• [Entries provided]:

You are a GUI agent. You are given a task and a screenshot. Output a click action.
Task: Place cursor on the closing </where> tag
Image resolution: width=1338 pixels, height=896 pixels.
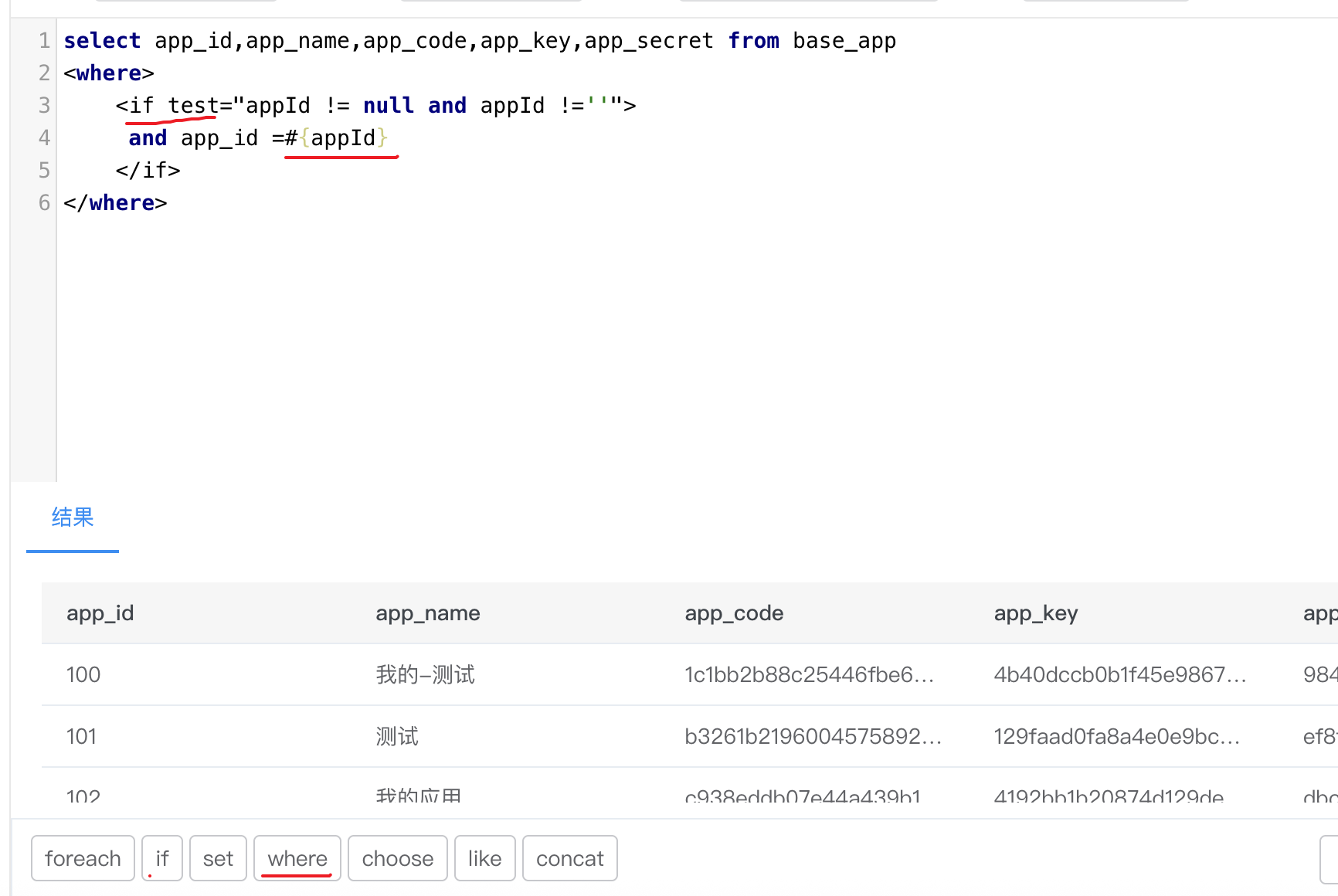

==

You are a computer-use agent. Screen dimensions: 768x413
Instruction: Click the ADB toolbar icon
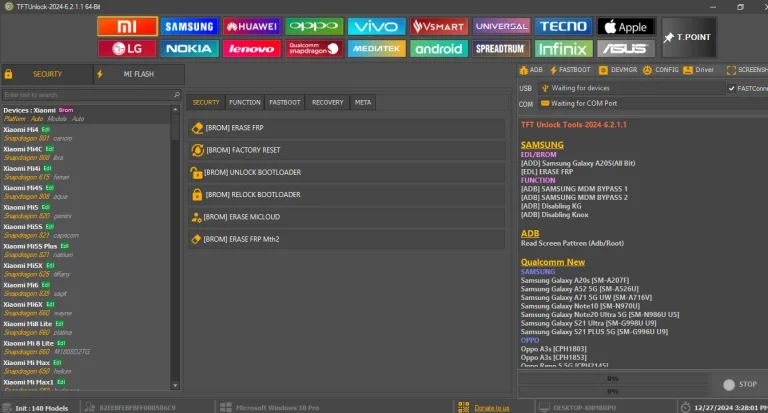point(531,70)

* * *

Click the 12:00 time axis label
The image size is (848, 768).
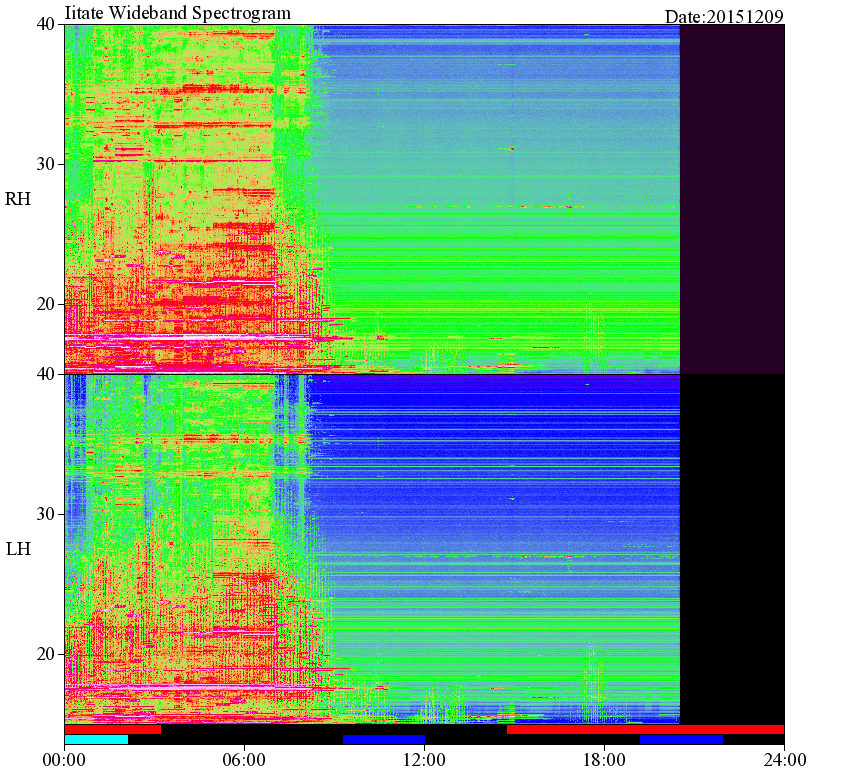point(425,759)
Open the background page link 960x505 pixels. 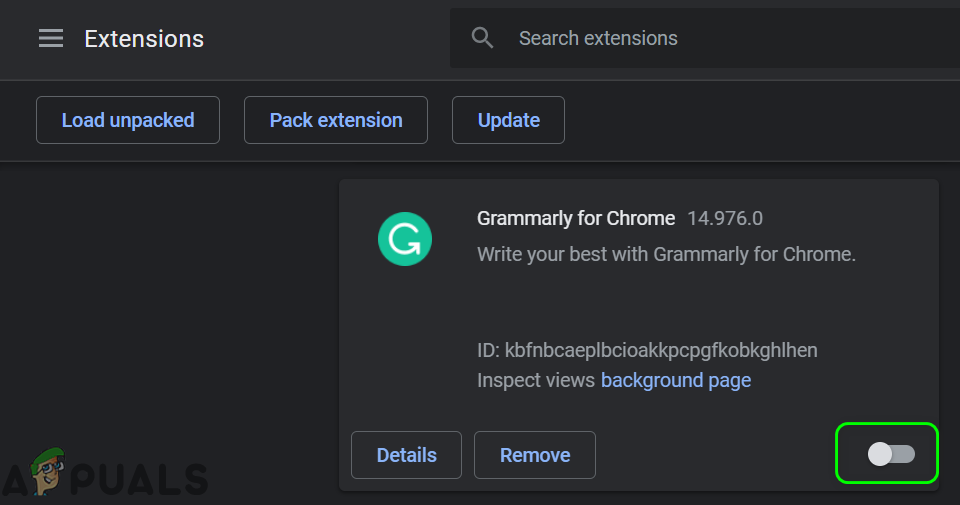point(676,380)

• [Task to complete]:
A single number is the whole answer: how many lines in the data above hold the string "agent".

• [Solution]:
2